Greenhouse Gas Reduction - Science-Based Targets

2016 – Marathon Petroleum



RESOLVED: Shareholders request that the Board of Directors adopt quantitative goals, based on current technologies, for reducing total greenhouse gas (GHG) emissions from the company's products and operations; and that the Company report to shareholders by fall 2016 on its plans (omitting proprietary information and prepared at reasonable cost) to achieve these goals. 


Supporting Statement:  In September 2013, the Intergovernmental Panel on Climate Change (IPCC), the world’s leading scientific authority on climate change, released its fifth assessment report concluding that human-caused "warming of the climate system is unequivocal," with many of the impacts of warming already "unprecedented over decades to millennia." 


In order to mitigate the worst impacts of climate change, the IPCC estimates that a 50 percent reduction in GHG emissions globally is needed by 2050 (relative to 1990 levels).
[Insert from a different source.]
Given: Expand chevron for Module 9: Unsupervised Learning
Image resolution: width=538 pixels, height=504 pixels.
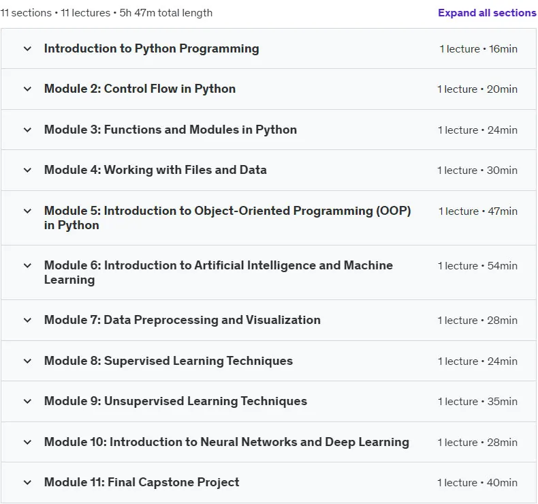Looking at the screenshot, I should (27, 401).
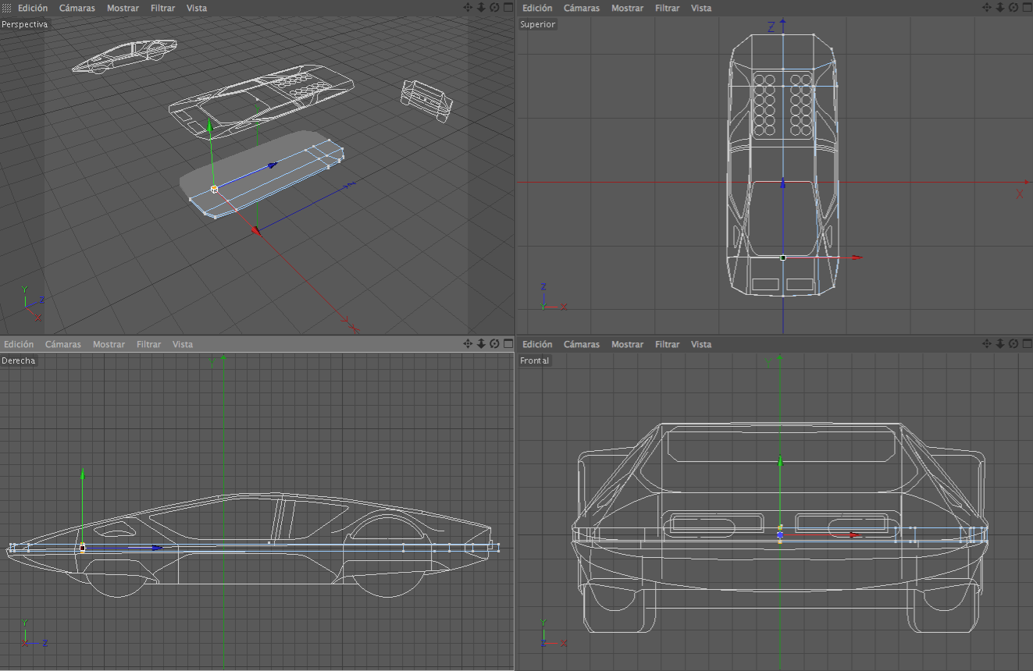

Furthermore, in its 2012 Annual Energy Outlook, the International Energy Agency (IEA) states, “No more than one-third of proven reserves of fossil fuels can be consumed prior to 2050 if the world is to achieve the 2°C goal...” 


Over 40 national and 20 sub-national government jurisdictions have either implemented or are considering independent carbon pricing mechanisms. The new Corporate Average Fuel Economy (CAFE) Standards set new targets for automotive fuel efficiency, and is projected to reduce oil use by more than two million barrels a day in 2025, and the adoption of low carbon fuel standards in California and Oregon, will prompt development of a new generation of fuels that will be economically and environmentally more sustainable.


The economic, business and societal impacts of climate change are of paramount importance to investors. Investors with $87 trillion in assets have supported CDP’s request to over 6,000 companies for disclosure of carbon emissions, reduction goals, and climate change strategies to address these risks.


While over half of S&P 500 companies have set GHG emission reduction targets which can drive innovation and enhance shareholder value, our company lags behind. A study of 386 U.S. companies in the S&P 500 by CDP found that 79% of companies “earn a higher return on their carbon reduction investments than on their overall corporate capital investments,” and that energy efficiency improvements earned an average return on investment of 196%, with an average payback period between two and three years. Furthermore, CDP reports “High emitting companies that set absolute emissions reduction targets achieved reductions double the rate of those without targets with 10% higher firm-wide profitability.”


We recommend the company consider renewable energy procurement (and adopting related targets) as a strategy to achieve its emission reduction goals. Using renewable energy can reduce regulatory risk related to GHG emissions, financial risk by decreasing volatility of energy prices, and overall expenditure on energy.


Creating clear-cut goals will help our company to significantly reduce its carbon footprint by implementing a disciplined business strategy to cut emissions from its operations and products.